## BEGIN MATERIAL TO PROCESS
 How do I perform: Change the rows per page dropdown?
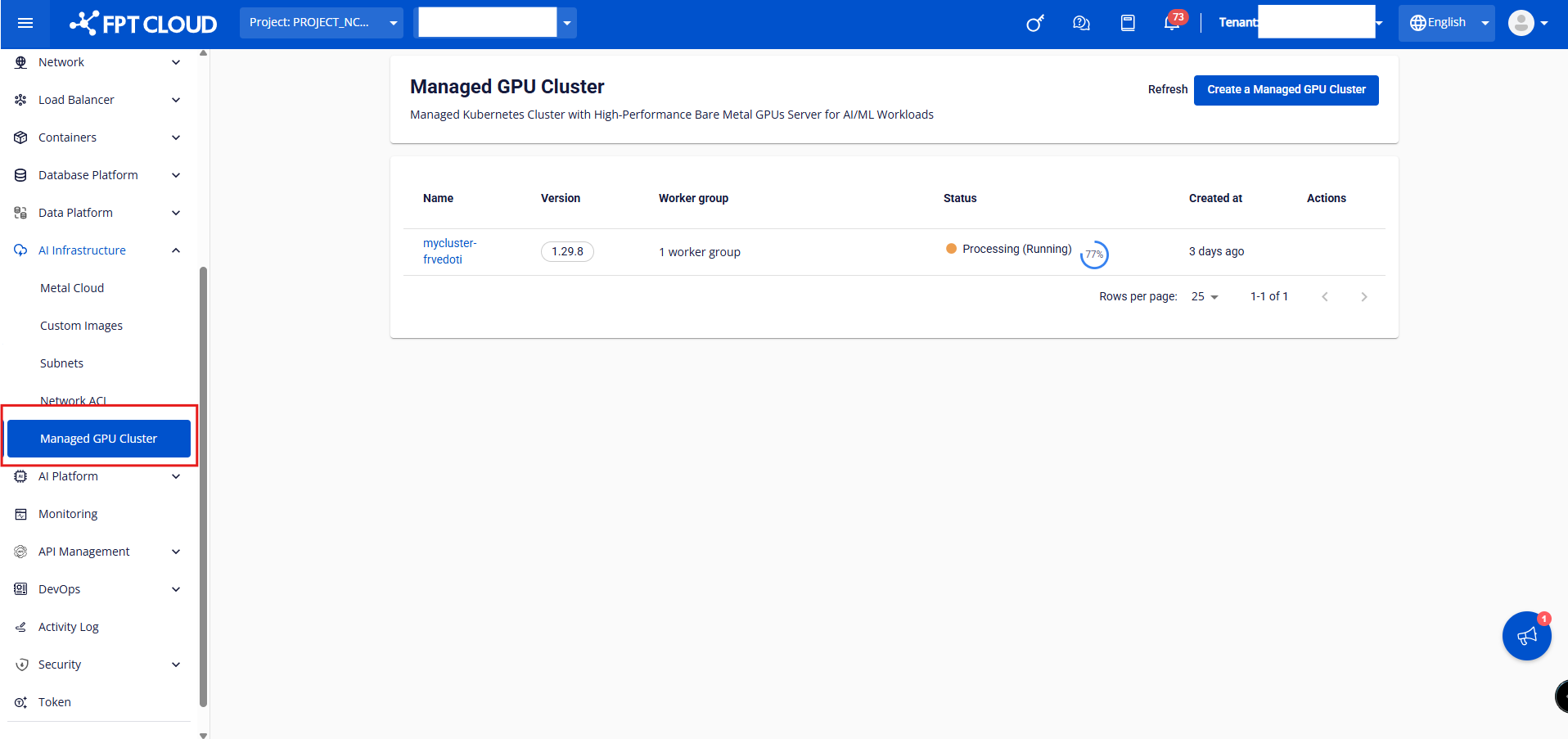pyautogui.click(x=1205, y=297)
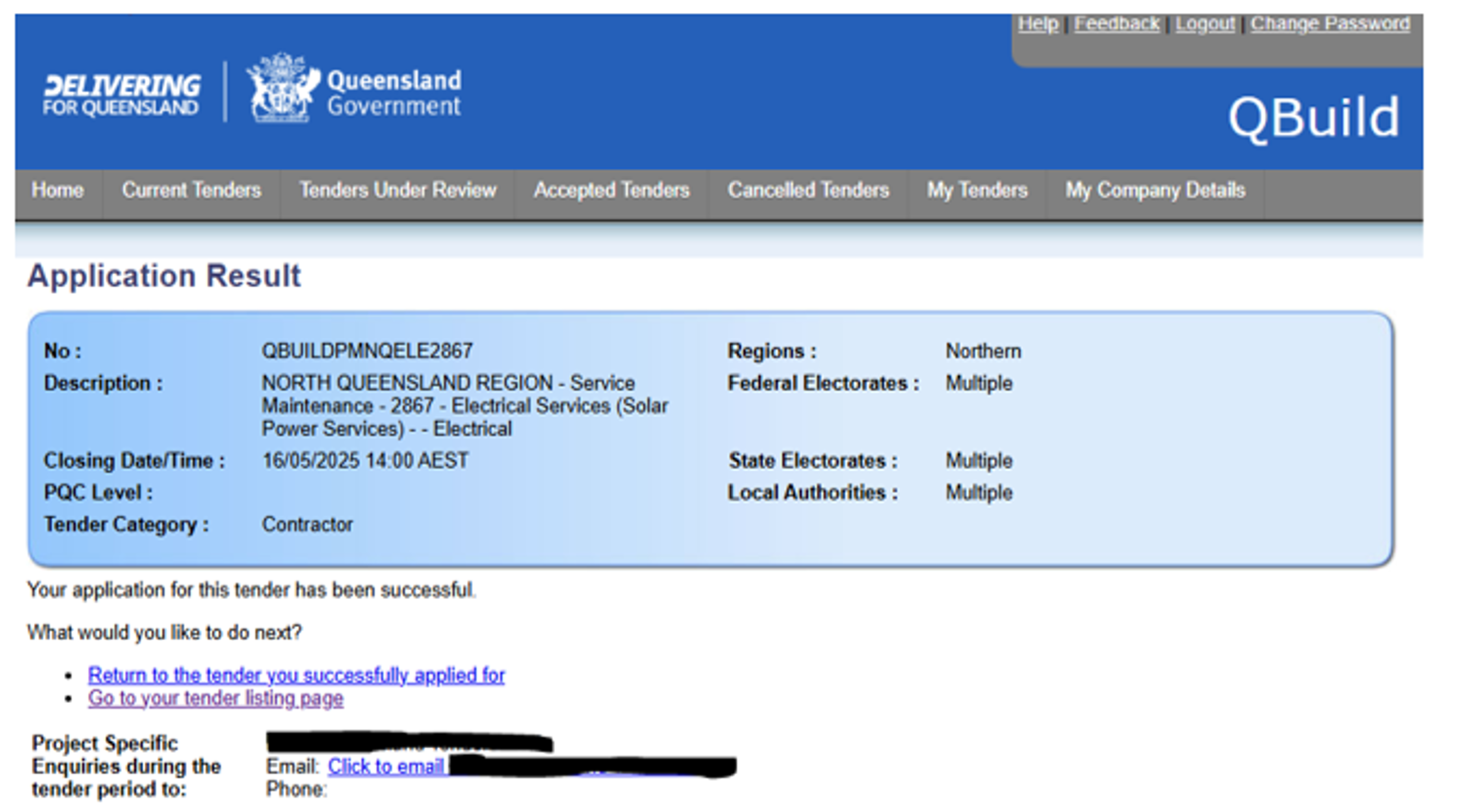View the Cancelled Tenders menu item
The height and width of the screenshot is (812, 1460).
[808, 190]
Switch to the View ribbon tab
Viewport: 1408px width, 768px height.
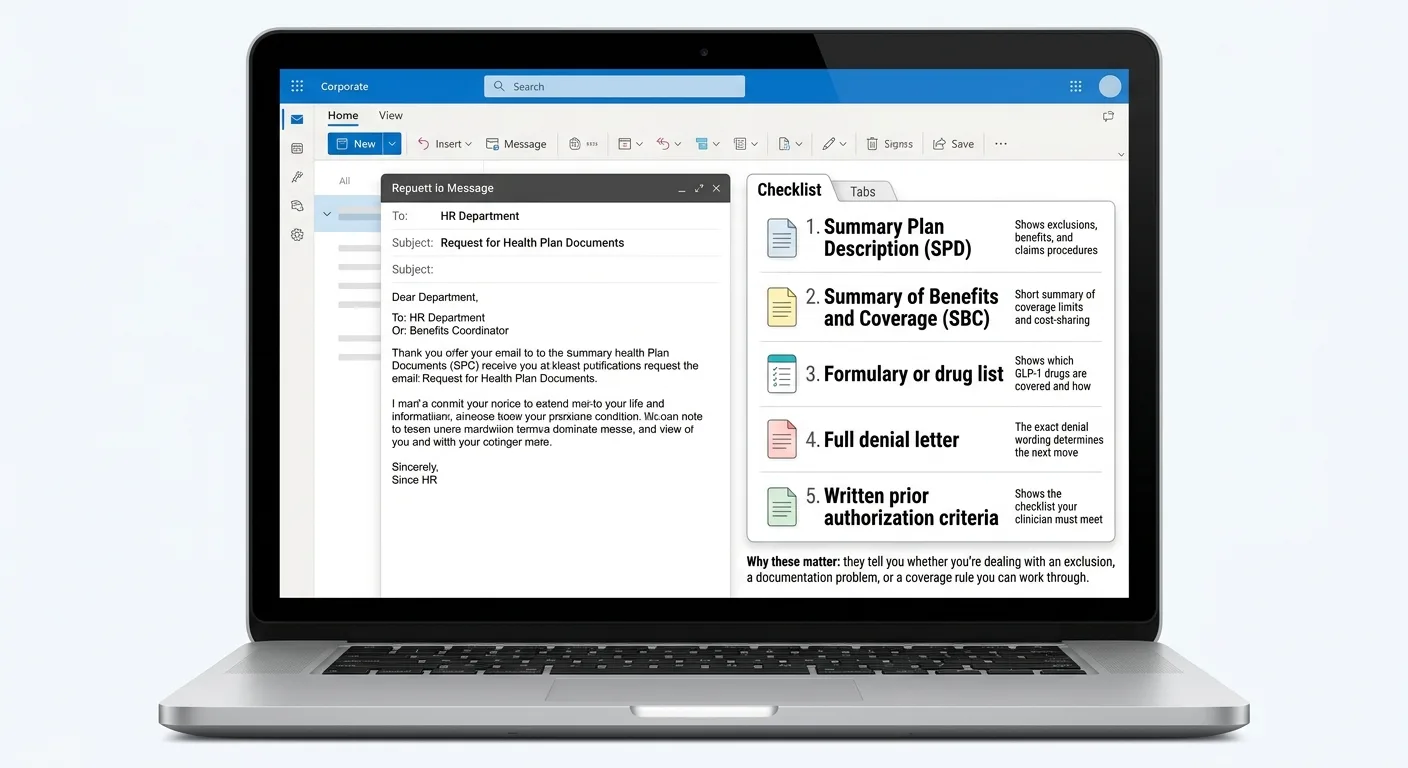(390, 116)

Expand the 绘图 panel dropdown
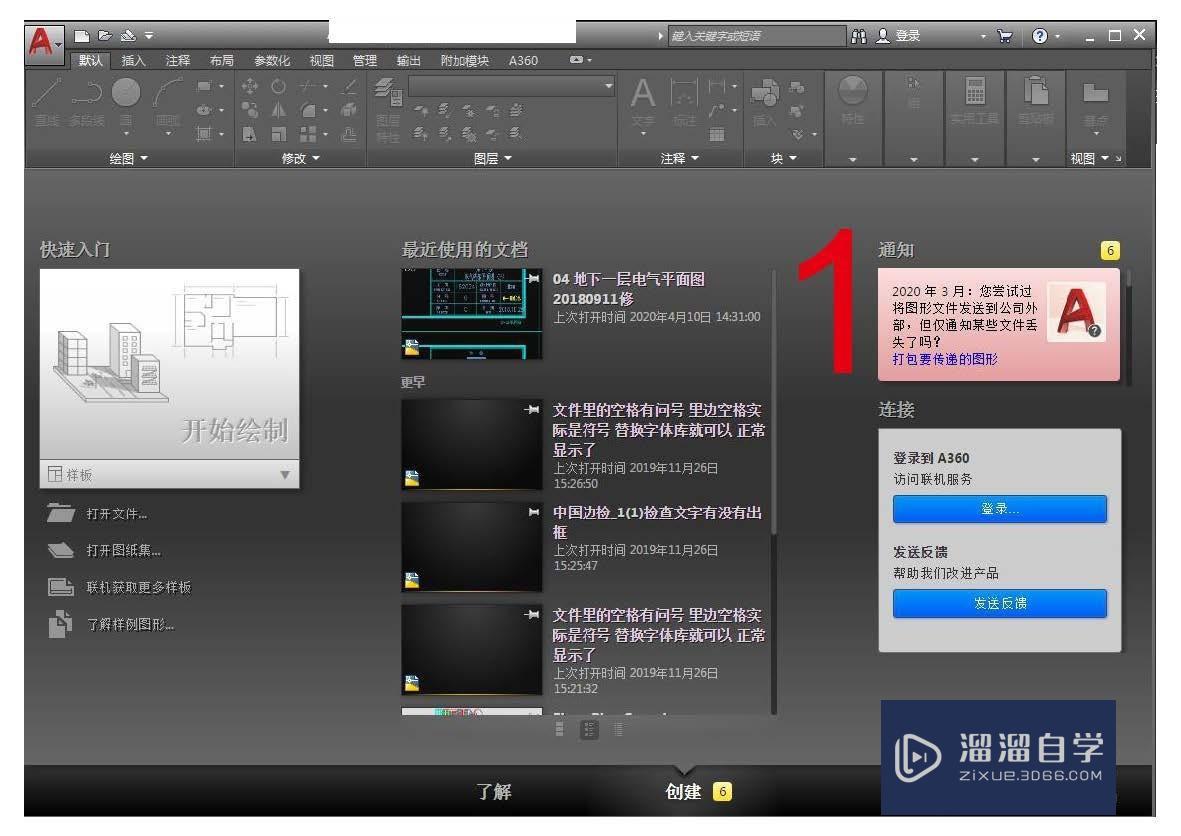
## END MATERIAL TO PROCESS
WORK REQUIRED =>
How many lines of the listing above contain the string "width", matching case exactly? Reply with the number alone.

IN RESPONSE =>
2